Across the records, find how many lines include the string "agent" and answer with only the figure.

Records drawn from a dataset
********

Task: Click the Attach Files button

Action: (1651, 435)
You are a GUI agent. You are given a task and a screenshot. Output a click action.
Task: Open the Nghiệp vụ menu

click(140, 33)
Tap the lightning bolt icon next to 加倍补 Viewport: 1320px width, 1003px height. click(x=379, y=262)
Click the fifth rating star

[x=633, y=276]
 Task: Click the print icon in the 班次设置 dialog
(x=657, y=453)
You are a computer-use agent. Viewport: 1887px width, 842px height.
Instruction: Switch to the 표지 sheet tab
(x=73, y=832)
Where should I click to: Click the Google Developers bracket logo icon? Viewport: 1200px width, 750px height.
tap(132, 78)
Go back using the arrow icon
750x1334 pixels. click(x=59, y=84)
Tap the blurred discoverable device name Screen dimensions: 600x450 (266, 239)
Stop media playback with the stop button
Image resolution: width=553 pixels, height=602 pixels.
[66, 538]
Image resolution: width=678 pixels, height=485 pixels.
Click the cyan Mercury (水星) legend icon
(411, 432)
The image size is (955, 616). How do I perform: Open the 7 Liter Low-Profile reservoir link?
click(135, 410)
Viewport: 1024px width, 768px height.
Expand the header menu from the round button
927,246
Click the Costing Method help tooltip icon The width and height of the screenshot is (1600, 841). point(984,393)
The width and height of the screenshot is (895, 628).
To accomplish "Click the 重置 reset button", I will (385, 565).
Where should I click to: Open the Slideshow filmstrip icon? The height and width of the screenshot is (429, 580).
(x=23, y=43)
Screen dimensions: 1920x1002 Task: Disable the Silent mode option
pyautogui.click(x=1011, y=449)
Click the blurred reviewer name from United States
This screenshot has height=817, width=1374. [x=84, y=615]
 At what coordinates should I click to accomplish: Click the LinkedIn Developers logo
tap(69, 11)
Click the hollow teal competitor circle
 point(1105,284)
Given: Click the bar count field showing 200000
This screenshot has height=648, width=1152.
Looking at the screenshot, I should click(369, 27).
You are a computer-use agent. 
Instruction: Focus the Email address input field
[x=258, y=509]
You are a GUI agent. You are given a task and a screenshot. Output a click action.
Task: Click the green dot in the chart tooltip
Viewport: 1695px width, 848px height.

********

Response to this task | 4